Can anyone tell me what a result 'at the top of the high average range' actually means?? I have a significantly underperforming and very stroppy dd2 aged 5 and the school have been assessing her. What does 'high average' mean, if anything at all? Can that change in the future? Is it significant at all?


SalVolatile Thu 31-Jan-08 18:11:14

Bump??? Also, is this the same thing as a reading age or not? Would really appreciate some info.

magso Thu 31-Jan-08 18:50:13

This might be better in special educational needs (under education).
My son was assessed using this scale and others and it was explained to mean a measure of his verbal picture naming skills -vocabulary. A score in the average range means she has a vocabulary similar to other children of her age. There will be a rangeof scores, just as there is a range of heights for average height children. High ave means although she scored within the range for average ( ie normal) it was almost in the 'better than average' range. It is only one of the measures to assess childrens language skills, and yes it can change. Usually several different things are assessed, such as understanding instructions with 1/2/3 steps etc. AHTH and someone with technical knowledge comes along.

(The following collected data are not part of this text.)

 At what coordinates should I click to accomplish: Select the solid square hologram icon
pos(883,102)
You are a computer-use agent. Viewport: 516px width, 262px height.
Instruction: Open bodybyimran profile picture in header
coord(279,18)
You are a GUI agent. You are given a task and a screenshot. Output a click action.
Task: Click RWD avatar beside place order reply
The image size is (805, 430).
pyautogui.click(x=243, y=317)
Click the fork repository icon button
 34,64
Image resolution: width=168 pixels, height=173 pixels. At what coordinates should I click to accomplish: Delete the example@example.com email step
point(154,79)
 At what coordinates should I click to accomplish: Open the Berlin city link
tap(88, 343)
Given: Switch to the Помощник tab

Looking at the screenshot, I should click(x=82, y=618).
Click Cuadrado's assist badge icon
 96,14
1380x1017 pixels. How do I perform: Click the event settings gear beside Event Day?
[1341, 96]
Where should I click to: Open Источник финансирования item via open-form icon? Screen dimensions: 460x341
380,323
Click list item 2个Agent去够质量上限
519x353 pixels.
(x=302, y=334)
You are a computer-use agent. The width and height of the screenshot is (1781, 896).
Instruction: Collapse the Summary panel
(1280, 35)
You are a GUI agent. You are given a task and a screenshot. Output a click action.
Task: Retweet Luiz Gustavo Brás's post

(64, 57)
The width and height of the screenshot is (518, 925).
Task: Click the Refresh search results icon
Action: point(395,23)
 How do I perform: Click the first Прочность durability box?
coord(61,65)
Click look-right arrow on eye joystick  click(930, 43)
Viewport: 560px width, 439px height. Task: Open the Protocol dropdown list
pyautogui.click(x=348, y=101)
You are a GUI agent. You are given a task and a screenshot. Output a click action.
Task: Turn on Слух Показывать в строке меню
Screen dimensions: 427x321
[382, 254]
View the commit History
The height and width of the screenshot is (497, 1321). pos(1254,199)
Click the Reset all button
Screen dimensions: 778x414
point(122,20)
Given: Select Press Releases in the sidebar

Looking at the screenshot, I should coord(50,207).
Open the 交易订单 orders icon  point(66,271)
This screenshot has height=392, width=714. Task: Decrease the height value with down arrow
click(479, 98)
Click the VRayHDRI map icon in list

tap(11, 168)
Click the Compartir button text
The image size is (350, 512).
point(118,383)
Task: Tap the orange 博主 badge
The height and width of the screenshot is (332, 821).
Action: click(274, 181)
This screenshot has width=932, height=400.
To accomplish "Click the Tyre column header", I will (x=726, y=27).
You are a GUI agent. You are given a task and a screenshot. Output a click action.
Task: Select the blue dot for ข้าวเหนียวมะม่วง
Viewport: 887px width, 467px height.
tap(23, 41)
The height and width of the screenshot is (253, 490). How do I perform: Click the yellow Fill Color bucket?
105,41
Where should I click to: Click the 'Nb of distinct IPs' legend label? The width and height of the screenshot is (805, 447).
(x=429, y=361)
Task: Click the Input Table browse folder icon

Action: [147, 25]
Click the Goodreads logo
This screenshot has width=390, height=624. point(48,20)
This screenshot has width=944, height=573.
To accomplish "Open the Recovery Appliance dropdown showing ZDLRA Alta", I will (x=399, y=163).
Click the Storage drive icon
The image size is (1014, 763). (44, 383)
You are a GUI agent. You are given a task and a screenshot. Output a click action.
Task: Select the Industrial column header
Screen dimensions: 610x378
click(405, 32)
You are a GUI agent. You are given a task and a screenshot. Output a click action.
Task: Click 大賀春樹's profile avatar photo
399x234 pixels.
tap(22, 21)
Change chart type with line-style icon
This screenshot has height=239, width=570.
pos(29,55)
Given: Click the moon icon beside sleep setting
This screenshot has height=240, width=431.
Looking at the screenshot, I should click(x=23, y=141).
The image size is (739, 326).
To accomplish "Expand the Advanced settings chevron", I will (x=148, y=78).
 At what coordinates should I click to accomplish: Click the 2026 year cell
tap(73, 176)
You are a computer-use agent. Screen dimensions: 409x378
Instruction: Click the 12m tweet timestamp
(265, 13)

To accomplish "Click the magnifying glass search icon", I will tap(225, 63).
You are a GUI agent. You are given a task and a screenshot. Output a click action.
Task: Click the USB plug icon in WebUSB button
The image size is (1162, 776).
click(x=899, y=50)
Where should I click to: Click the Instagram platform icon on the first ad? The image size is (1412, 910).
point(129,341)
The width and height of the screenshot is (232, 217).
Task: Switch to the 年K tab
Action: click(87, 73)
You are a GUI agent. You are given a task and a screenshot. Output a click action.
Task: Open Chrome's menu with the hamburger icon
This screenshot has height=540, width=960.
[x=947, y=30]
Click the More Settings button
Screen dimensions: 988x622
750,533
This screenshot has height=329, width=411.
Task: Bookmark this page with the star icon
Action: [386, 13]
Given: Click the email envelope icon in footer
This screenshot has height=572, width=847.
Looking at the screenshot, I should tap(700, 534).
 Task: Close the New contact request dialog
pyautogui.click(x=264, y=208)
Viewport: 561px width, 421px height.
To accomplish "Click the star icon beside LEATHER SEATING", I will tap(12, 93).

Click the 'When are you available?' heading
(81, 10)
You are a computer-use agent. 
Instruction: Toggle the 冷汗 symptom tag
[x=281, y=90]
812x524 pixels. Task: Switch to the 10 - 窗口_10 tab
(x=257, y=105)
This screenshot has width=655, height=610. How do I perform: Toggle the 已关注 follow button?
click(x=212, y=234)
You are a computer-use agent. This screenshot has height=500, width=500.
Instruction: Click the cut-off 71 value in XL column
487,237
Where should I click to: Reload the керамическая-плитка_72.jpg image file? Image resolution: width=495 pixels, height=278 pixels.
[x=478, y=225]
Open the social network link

SalVolatile Thu 31-Jan-08 19:09:26

Thanks magso, I didn't realise there was somewhere else to post so I will try and move it!

sylkroad Sat 08-Mar-08 05:19:50

Here's an exerpt that I extracted from a research article when I was looking to understand the Standardized Scores of the BPVS. Here's to share with what I'd found:-

"The BPVS is a receptive language assessment of vocabulary. It assesses the
pupil's knowledge range and breadth of vocabulary knowledge. The pupil
hears the target word and points to the correct picture from a selection of four.
It does not assess semantic organisation.
Scores that fall between 85 and 115 are considered to be within the normal
range for the age. Scores between 70 and 84 are a cause for concern.
Scores of 69 and below indicate a significant difficulty.
Catherine de la Bedoyere Speech & Language Therapist May 2007"

neolara Sun 09-Mar-08 23:15:51

The BPVS is a test that looks at how good your child is at understanding individual words. The child is shown four pictures (e.g. a dog, a duck, a horse and a cow). The person testing your child then says a word (e.g. dog) and your child has to point to the picture that best describes the word. Obviously they get a lot harder than the example I gave.

It has nothing whatsoever to do with reading scores. However, BPVS scores apparently correlates quite highly with full scale IQ scores and so is sometimes used as a quick and VERY rough and ready way of looking at a child's intelligence (whatever intelligence is).

mays86 Wed 27-Jun-12 16:38:04

Can anyone give me any info on what it means if a 9 year old has recieved an age score of 3.11 on the BPVS.
She also recieved
NFER 6. 09
vernon spelling 5.01
Digit repetition 18 (centile)
School SENCO has given no advice and wont speake to me until september

EllenJaneisnotmyname Wed 27-Jun-12 17:14:20

You may get more answers with your own thread.

But, a score of 3 years 11 months on the BPVS at age 9 is obviously concerning.

The Vernon spelling test is a standard test of spelling used in many schools and a score of 5 years 1 month is low for a 9 year old.

Digit repetition is looking at her working memory, and the 18th centile means 18 children out of a hundred would score lower than your DD, 82 out of a hundred would score higher.

NFER do a lot of different tests, including CATS tests which are looking at potential intelligence, rather like an IQ test, which are usually reported with 100 being average, so I'm not sure what the 6.09 is, unless it's a standardised age score of 6 years 9 months.

cornysilk Wed 27-Jun-12 17:19:44

may - standardised scores are more accurate than age equivalents. Perhaps ask for them from SENCO and post again?
I would absolutely insist on an appt with the SENCO. What's the point of assessing a child if you aren't going to address the results?